I’m a conservative student at UCLA and a member of the Bruin Republicans. Last week, my club invited Milo Yiannopoulos to speak on campus as a fundraiser for our group. About 24 hours after making his invitation public, the leadership of the Bruin Republicans changed their minds and rescinded the invitation. Here’s what happened.
When the Bruin Republicans announced their decision to invite Yiannopoulos, and that his talk would be called “10 Things I Hate About Mexico,” I was distraught. Not because Yiannopoulos would be speaking on campus—it’s a free country and he has the right to say what he wants to, where he wants to, no matter how puerile or malicious he is.
My objection was that I didn’t want my club hosting him.
The question goes to the issue of why the Bruin Republicans exist. Is the club’s mission simply to provoke people? If so, Yiannopoulos would make perfect sense as a speaker. But then, so would Richard Spencer. Or Chris Cantwell. Or Ward Churchill. Provocation has an absolute value sign around it and once you make that your guidestar, there is no logical way to differentiate between provocateurs.
I would argue that while the Bruin Republicans might provoke people with the speakers we host, that’s tangential to our true mission: To promote conservative ideas in the public square.

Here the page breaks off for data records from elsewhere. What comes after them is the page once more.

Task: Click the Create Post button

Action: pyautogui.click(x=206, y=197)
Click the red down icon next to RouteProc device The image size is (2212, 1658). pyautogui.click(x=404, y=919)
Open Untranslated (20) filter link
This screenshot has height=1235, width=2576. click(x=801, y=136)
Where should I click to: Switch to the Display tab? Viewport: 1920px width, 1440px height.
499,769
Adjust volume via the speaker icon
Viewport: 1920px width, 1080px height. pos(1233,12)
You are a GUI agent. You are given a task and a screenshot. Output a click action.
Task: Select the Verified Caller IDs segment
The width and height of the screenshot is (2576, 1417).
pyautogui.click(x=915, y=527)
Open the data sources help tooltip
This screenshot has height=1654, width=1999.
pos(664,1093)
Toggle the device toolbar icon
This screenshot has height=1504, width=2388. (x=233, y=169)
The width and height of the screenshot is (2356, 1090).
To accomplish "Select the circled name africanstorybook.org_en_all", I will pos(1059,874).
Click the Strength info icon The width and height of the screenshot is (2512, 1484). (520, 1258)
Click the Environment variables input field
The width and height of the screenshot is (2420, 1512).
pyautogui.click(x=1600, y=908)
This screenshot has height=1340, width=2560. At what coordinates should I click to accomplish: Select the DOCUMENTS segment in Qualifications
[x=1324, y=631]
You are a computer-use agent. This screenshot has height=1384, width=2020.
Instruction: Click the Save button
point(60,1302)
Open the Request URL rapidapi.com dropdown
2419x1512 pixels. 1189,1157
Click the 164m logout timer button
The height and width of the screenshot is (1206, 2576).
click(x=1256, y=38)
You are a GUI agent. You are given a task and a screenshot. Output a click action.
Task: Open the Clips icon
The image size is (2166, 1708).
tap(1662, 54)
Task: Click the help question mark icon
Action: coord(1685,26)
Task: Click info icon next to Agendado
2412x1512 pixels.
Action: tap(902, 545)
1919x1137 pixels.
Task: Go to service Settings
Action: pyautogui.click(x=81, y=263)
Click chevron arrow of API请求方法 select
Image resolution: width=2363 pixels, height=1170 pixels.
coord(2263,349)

As you might imagine, that’s not an easy job at UCLA.
Part of that task means countering the liberal dogma that conservatives are racist troglodytes and demonstrating that Republicans aren’t all old, or white, or men—I’m a 21 year old Mexican-American woman—and explaining that at the end of the day, it’s ideas that matter, not identity politics.
Hosting Milo Yiannopoulos would surely have undermined all of that. If we had allowed him to use our platform to “trigger snowflakes” we would have been subverting our own cause, replacing our mission with his. And there would have been no way—none—for the club to have claimed that we didn’t endorse his views: He was going to be speaking at a club fundraiser. That’s as clear an endorsement as a student group can give.
All of which is why I informed the club that if they agreed to continue with the event, I would resign as outreach coordinator.
After the public announcement, tension grew within the club, with the group divided between those who argued that maintaining the club’s invitation to Yiannopoulos was a free speech issue and those who saw it as an issue of strategy and integrity.
The ultimate decision, however, belonged to the club’s executive board. And they understood the issue wasn’t really about Yiannopoulos at all: It was about keeping our club together. Because while it’s theoretically possible that the invitation of one speaker might be worth the fall of the conservative movement at UCLA, Milo Yiannopoulos—a loathsome intellectual bantamweight of no public consequence—wasn’t that speaker. This simply wasn’t the hill for the Bruin Republicans to die on.
All of which is why the board made a unanimous decision to cancel the event. Some members of the club took this as a loss, because disinviting Yiannopoulos was what liberals on campus had wanted. But this view misses the point: Conservative ideas do not exist simply to counter liberal ideas: They rest on bedrocks of human nature and philosophy. We don’t believe in free speech because progressives believe in curtailing speech. We don’t believe in limited government because progressives believe in big government. We believe these things because they are right and can be justified on their own terms. They are first principles. An ideological movement based around nothing but knee-jerk oppositionalism isn’t a movement at all. It’s a pose.
Disinviting Milo Yiannopoulos probably won’t magically win us converts at UCLA. But if our goal is to win converts, then it really was a necessary precondition for getting people to listen to our message. And I’m proud of the Bruin Republicans for doing it.
Mariela Muro is a junior at the University of California, Los Angeles majoring in Political Science with a concentration in International Relations.